Like many of my drowning-in-debt “plan 2” student loan comrades, I didn’t think twice about diving straight into a master’s degree, bright-eyed and fresh out of my undergraduate course in 2021.

To say I was naive to the additional financial burden would be an understatement. Even less did I think that, four years after finishing my master’s, I’d be using the savings money I’ve built up – which I’d planned to put towards a deposit to buy my first property – to pay back my postgraduate loan in full. And yet here I am.

This month, in response to the row over millions of graduates trapped by ballooning debts, the government announced a 6% cap on interest rates for plan 2 undergraduate and “plan 3” postgraduate loan repayments from 1 September this year.

Lucy O’Brien at her master’s graduation
Lucy O’Brien’s master’s loan could have cost her more than £18,500.

This will provide slight relief to higher earners – those on salaries of £52,885 or more – who are now paying the maximum interest rate of 6.2% on their undergraduate loan, as well as a further 6.2% on postgraduate loan repayments.

However, it was confirmed this week that most plan 2 graduates will still see their interest rate rise in September because of the way it is linked to inflation. In simple terms, the plan 2 people currently pay between 3.2% and 6.2%, but this will rise to between 4.1% and 6%.

The announcement of an interest rate cap came after months of mounting outrage from thousands of graduates like me, who, despite having consistent work and starting to make sizeable monthly repayments since graduating, are caught in a student loan “debt trap” where the interest being added dwarfs any headway we make.

In the wake of the loans furore, I’m sure I wasn’t the only graduate that – perhaps for the first time – logged on to the Student Finance portal to check my remaining debt balance.
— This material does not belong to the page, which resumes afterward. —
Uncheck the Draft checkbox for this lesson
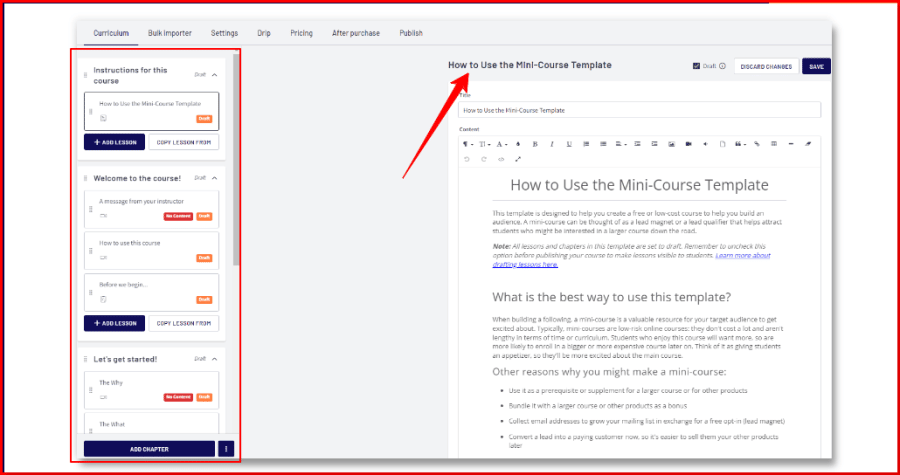 [697, 66]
When I did, I was shocked to see that the amount I still had to repay had risen from my initial total borrowing of £51,529 to £65,879.

My master’s loan, in particular, stood out – perhaps because I thought that after three years of consistent repayments, I would have at least made a dent in this smaller loan. Evidently not: though I had initially borrowed £11,570 and have repaid approximately £2,000, I still owed £12,737.

I calculated that if I continued to pay my master’s loan off monthly, assuming I stayed on the same salary and the cap remained at 6%, it would take me until mid-2034 to clear it, and I would hand over a total of approximately £7,000 in interest. Essentially, my master’s degree would end up costing me more than £18,500.

So, knowing that my undergraduate debt was simply too big to tackle, I decided instead to start clearing my postgraduate loan.

At the beginning of the year, I withdrew some of my savings originally put away for a house deposit and made a lump-sum payment of £6,000 (about half of the current total).

I’m planning to do the same thing at the end of 2026, so that by this time next year I should be completely rid of my postgraduate loan. You might be thinking: is it worth it?

The short answer is yes. There’s a common theme among us graduates: out of sight, out of mind. Lots of us, myself included, tend to view our ever-increasing debt as simply a fact of life, safe in the knowledge that in 30 years it will be written off anyway.

But the reality is that it’s crippling us financially. As the cost of living and rising inflation continue to make life for young people in Britain increasingly difficult, student loan repayments burden our pay cheques every month yet continue to make no tangible dent on our inflating debt.

The worst part is, I’m in a better position than most. I took out the minimum amount of maintenance loan (as well as the standard tuition fee loans) throughout my undergraduate degree after receiving an academic scholarship, and moved back to my family home to work alongside studying my MA in London.

I have many friends that, soon enough if not already, will be more than £100,000 in student loan debt.

So, while I may have delayed buying a house for another year, it makes sense in the long term. Not only will I be saving thousands in interest, it also means my salary will get a healthy boost once free from the monthly postgrad loan deduction – money which I can then put back towards building a deposit.

Hey, if nothing else, at least it will help my credit score.